Scan the data below and pick out the lines containing the word "посадовців".
──────── Extracted information ────────
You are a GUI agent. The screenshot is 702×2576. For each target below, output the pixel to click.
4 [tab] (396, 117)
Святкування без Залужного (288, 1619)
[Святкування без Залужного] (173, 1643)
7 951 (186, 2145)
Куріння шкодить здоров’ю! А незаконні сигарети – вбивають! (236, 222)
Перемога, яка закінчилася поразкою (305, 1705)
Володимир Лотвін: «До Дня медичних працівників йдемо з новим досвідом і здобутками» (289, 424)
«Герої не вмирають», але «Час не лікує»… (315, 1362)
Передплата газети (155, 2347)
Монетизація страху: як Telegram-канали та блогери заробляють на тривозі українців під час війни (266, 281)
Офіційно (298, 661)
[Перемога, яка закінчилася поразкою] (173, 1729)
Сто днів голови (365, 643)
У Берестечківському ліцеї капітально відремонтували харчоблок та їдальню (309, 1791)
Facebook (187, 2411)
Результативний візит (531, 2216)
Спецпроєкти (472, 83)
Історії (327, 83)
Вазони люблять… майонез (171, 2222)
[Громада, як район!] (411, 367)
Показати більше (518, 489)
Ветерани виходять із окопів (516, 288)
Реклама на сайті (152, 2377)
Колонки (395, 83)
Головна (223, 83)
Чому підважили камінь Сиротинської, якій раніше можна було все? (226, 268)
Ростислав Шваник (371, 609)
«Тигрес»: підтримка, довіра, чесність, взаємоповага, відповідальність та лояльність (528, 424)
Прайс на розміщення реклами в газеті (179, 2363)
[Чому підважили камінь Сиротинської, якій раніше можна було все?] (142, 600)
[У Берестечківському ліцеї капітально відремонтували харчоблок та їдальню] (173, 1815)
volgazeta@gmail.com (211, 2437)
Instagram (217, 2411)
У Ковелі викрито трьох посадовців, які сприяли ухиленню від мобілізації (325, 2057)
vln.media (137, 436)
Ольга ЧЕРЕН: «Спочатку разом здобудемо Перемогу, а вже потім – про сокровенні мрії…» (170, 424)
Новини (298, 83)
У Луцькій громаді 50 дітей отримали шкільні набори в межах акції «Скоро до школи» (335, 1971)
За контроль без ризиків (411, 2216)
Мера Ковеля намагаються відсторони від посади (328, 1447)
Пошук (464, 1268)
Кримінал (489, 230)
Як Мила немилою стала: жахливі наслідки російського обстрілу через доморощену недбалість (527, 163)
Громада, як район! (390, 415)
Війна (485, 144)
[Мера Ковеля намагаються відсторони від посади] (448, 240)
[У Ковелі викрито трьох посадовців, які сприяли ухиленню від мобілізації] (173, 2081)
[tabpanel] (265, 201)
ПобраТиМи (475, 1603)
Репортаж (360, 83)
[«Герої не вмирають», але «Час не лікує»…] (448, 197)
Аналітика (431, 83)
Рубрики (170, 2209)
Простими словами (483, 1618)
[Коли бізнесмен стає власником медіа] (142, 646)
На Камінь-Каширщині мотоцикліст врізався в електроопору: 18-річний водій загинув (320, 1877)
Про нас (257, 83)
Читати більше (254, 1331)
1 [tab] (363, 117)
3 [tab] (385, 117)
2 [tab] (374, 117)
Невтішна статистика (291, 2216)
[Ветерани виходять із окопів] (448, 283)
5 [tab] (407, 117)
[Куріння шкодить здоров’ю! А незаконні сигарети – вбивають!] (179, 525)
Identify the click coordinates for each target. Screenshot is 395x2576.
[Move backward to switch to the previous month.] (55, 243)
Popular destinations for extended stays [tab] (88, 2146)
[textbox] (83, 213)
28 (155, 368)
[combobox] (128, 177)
────────
Written answer >>
У Ковелі викрито трьох посадовців, які сприяли ухиленню від мобілізації (325, 2057)
[У Ковелі викрито трьох посадовців, які сприяли ухиленню від мобілізації] (173, 2081)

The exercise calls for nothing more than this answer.